The company reported a Q4 net loss attributable to common stockholders of $18.2 million, compared to $56.4 million in the prior-year quarter. For the full year, Entravision recorded a net loss of $79.2 million, an improvement from the $148.9 million loss reported in 2024.

Consolidated net revenue increased 26% in Q4 and 23% for the full year.
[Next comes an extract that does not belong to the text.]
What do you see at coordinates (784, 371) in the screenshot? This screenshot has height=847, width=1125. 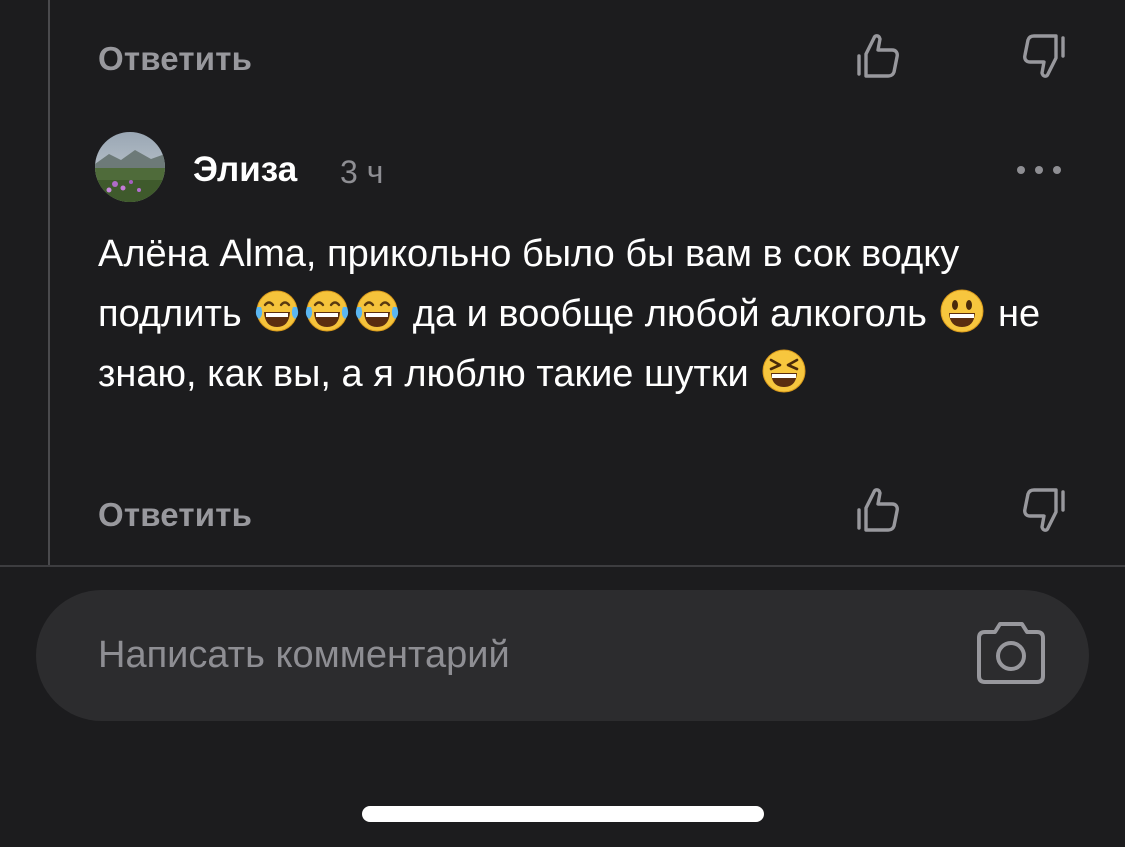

The growth came entirely from the ATS segment, which rose 123% in the quarter and 90% for the year, driven by higher monthly active advertisers, increased revenue per advertiser, expanded sales capability, and new AI integrations across the platform.

The Media segment declined sharply, with Q4 net revenue down 32% and full-year revenue down 20%, including results from the broadcaster’s 46 Spanish-language US radio stations and the Latino Radio Network.

Entravision CEO Michael Christenson attributed the pullback to lower political advertising, reduced retransmission consent revenue, and lower spectrum usage rights income. Digital advertising gains partially offset the decline. Excluding political, Q4 local revenue grew 4% while national revenue fell 5%.

Segment operating profit reflected the uneven performance across the company. Entravision reported Q4 segment operating profit of $11.9 million, down 43% year over year. Full-year segment operating profit was $27.6 million, down 41%. The Media segment posted a Q4 operating loss of $0.4 million, compared to an $18.5 million profit in the same quarter last year. For 2025, the Media segment reported a $6.2 million operating loss, compared to a $38.7 million profit in 2024.

ATS segment operating profit rose sharply to $12.3 million in Q4, a 464% increase year over year. Full-year ATS operating profit reached $33.8 million, up 317%.

Christenson added, “We repaid $5 million on our bank term loan in the fourth quarter of 2025, bringing our total reduction during the full year to $20 million. We remain committed to reducing our debt and maintaining a strong balance sheet.”